Last week, the British and French governments sent a letter to U.N. Secretary-General Ban Ki-moon, saying that they believed there was credible evidence that Syria had used chemical weapons since December in or near the cities of Homs, Aleppo and Damascus.
But despite those assessments, skeptics abound. Rami Abdurrahman, who runs the London-based Syrian Observatory for Human Rights, which tracks casualties on both sides of the conflict, said that there was still no evidence confirming chemical weapons use. He noted that in the March attack in Aleppo, his group had recorded 26 dead, including Syrian government soldiers.
Other analysts note that rebel claims of chemical weapons have stemmed from the government’s use of incendiary cluster bombs, some of which contain phosphorous and create flames that are difficult to extinguish and smoke that can be particularly harmful when inhaled.
A Syrian doctor in the rebel-held Damascus suburb of Douma said he treated victims of what some people said was a chemical attack March 24 in the nearby suburb of Adra – one of the locations Brun cited for a March 19 attack. The symptoms he described – contracted pupils and runny eyes – are consistent with sarin exposure, but he said witnesses offered conflicting reports about the chemical itself, with some of the people he treated claiming it had a foul odor, while others claimed it had no odor. Sarin is odorless.
Israeli officials said that they had passed along their intelligence findings to the United States, Great Britain and “other allies” more then two weeks ago.
“Everyone who is watching Syria closely knows what has happened there,” said an Israeli intelligence officer based along the country’s northern border with Syria who spoke on the condition of anonymity because he was not authorized to discuss the issue publicly.
“We have also made sure to share our findings in real time so that in future no one can tell us, ‘We didn’t know, we didn’t see,’ and use that excuse.”
Brun was harsh in his criticism of the international community, which he accused of failing to act.
“The response of the world on this issue reflects the same trend of limited influence and a predisposition not to intervene,” he told the conference. “The developments are certainly worrying ones: First, the fact that chemical weapons have been used without any . . . (international) response is a very worrying development and could certainly signal that such a thing is legitimate.”

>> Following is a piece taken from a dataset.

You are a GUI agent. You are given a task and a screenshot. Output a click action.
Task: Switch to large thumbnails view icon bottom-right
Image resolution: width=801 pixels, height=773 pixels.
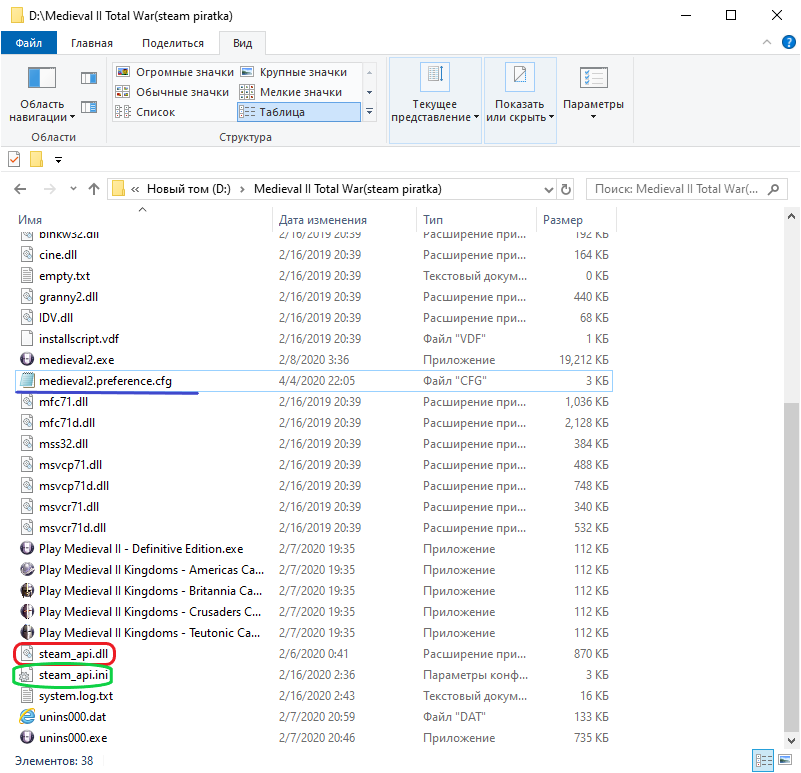(785, 760)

Israeli officials said there was concern that the U.S. was sending “mixed messages” and that its failure to take action in Syria would also mean it would be hesitant to take action against Iran.
“What does it say if the U.S. allows its red lines to be crossed in Syria? We think it sends a message that the U.S. is weak and won’t act on other red lines it sets,” said the Israeli intelligence officer in the country’s north.
“Syria is testing the U.S. by using chemical weapons in little amounts, in limited areas. When the U.S. doesn’t act, it sends a message that they won’t really act on their red lines,” the officer said. “Now who else has received American red lines? Iran. Israeli logic is that Iran is watching Syria closely to see how much appetite for intervention the U.S. really has.”